The Rosetta Stone Strategy¶
Why This Exists¶
AI is blind to spatial geometry. It can parse text, generate code, and reason about logic — but it cannot see that a wall must sit on a slab, that a door must be inside a wall, or that two columns must not occupy the same space. No amount of prompt engineering fixes this: spatial correctness is a mathematical problem, not a language problem. The Rosetta Stone strategy exists to solve it deterministically — real buildings become ground truth, and every compiled output is proven against that truth with pure arithmetic. No heuristics. No tolerance tuning. No AI in the proof gates — those are pure arithmetic. If the coordinates match, the grammar is certified.
What This Is¶
35 real buildings (34 extracted + 1 generative), decomposed into reference DBs.
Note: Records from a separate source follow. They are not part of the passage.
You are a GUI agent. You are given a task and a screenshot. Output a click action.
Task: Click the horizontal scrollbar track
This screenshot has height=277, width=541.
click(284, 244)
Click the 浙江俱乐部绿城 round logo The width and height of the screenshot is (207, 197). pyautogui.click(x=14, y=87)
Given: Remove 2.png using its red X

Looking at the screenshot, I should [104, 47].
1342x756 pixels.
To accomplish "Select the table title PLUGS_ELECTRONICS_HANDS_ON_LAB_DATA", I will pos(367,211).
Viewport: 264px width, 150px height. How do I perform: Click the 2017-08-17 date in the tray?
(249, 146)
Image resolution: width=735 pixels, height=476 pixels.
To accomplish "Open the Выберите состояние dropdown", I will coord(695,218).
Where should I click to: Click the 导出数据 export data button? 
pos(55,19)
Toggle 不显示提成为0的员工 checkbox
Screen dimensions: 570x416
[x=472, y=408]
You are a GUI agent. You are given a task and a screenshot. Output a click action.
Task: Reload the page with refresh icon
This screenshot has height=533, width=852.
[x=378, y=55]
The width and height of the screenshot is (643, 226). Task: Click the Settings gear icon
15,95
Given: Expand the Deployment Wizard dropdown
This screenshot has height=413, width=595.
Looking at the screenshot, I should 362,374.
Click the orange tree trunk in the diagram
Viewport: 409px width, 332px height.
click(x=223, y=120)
The compiler reads a BOM describing the same building and produces output. The test: does every compiled element land at the same position as the reference?
Not the same dimensions. The same COORDINATES. Position in 3D space. A wall at (5.0, 0.0, 0.0) sized 4000x150x2700 must match a reference wall at (5.0, 0.0, 0.0) sized 4000x150x2700. Same place. Same size.
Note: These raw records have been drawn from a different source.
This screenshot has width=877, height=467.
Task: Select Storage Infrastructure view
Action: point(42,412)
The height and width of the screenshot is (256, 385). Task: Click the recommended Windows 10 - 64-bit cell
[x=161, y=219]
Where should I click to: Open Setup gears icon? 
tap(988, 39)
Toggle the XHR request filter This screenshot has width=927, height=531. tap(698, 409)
The reference DB has every answer. Read it. Match it. Not through cheating or copying — which AI often does via hallucination or drifting. The output must go through the compilation process.
Stones¶
| Stone | Type | Disciplines | Status |
|---|---|---|---|
| Sample House (SH) | UK residential, 1 storey | ARC, STR, CW | ALL GREEN |
| FZK Haus (FK) | European residential | ARC | ALL GREEN |
| Duplex (DX) | US residential, 2 storey | ARC+MEP+STR | REGRESSION — severe coordinate failure (S96) |
| Terminal (TE) | MY institutional, 4 storey | 8 disciplines | ALL GREEN |
ALL stones must pass. Not 2 of 3. Not "residential only."
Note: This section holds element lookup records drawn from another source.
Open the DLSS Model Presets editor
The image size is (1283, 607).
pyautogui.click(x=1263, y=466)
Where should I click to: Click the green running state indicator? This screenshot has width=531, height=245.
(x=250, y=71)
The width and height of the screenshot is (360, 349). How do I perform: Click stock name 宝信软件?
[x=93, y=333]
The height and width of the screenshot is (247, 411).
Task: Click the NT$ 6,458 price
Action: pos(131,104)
Element counts and gate status: see PROGRESS.md. Full coverage table: TestArchitecture.md §Rosetta Stone Coverage.
Four Verification Tiers¶
Tier 1: VOCABULARY — "Do we have the right parts?" Dimensional signature match (category, L, W, H). Library coverage 100% all stones.
Tier 2: PLACEMENT — "Are the parts in the right places?" For each compiled element, find nearest reference element of same class. Measure centroid distance. TARGET: 100% within 1mm. This is the primary metric.
Tier 3: INTEGRITY — "Does the building work?" Connections (wall sits on slab, door sits in wall) and clashes (no overlapping solids). No reference needed — checks compiled output only.
Tier 4: COMPOSITIONAL — "Are proven words in valid sentences?" For composed buildings (no reference DB). See below.
Six Gates¶
Implemented in RosettaStoneGateTest.java, permanent in Maven surefire stage 2.
| Gate | What it checks |
|---|---|
| G1-COUNT | Element count: reference = compiled |
| G2-VOLUME | Total AABB volume: reference = compiled (±0.1%) |
| G3-DIGEST | Per-element spatial SHA256 (SpatialDigest) |
| G4-TAMPER | Self-inspection via git history + source regex |
| G5-PROVENANCE | Every output element traced to library (material + geometry) |
| G6-ISOLATION | No cross-building contamination (styles, storeys, spaces scoped) |
See BOMBasedCompilation.md §6 for gate rationale and methodology.
Rules¶
-
POSITION IS THE METRIC. Not dimensions. Not count. Position. Fix position first. Then dimensions. Never the reverse.
-
SCORE IS ARBITER. If Tier 2 drops after a change, revert. All stones every time.
-
FIX BUILDING SHAPE BEFORE ELEMENTS. If the footprint is wrong, every element inside inherits the error.
-
OVER-PRODUCTION IS A BUG. Compiled has MORE than reference = splitting when it shouldn't. Ratio > 1.5 = over-production.
-
EVERY VALUE FROM THE LIBRARY. No hardcoded dimensions. Every value reads from an AD table with a profile column.
-
CATALOG, DON'T FIX. Every extracted element goes into component_library.db as a reusable, profile-tagged catalog entry.
-
THREE-STONE REGRESSION. If one stone drops, the fix is overfit. Revert.
-
Tack convention. M_BOM_Line dx/dy/dz are parent-relative per BOMBasedCompilation.md §4.
The Rosetta Dictionary¶
Compositional Verification for buildings without a reference DB (S67).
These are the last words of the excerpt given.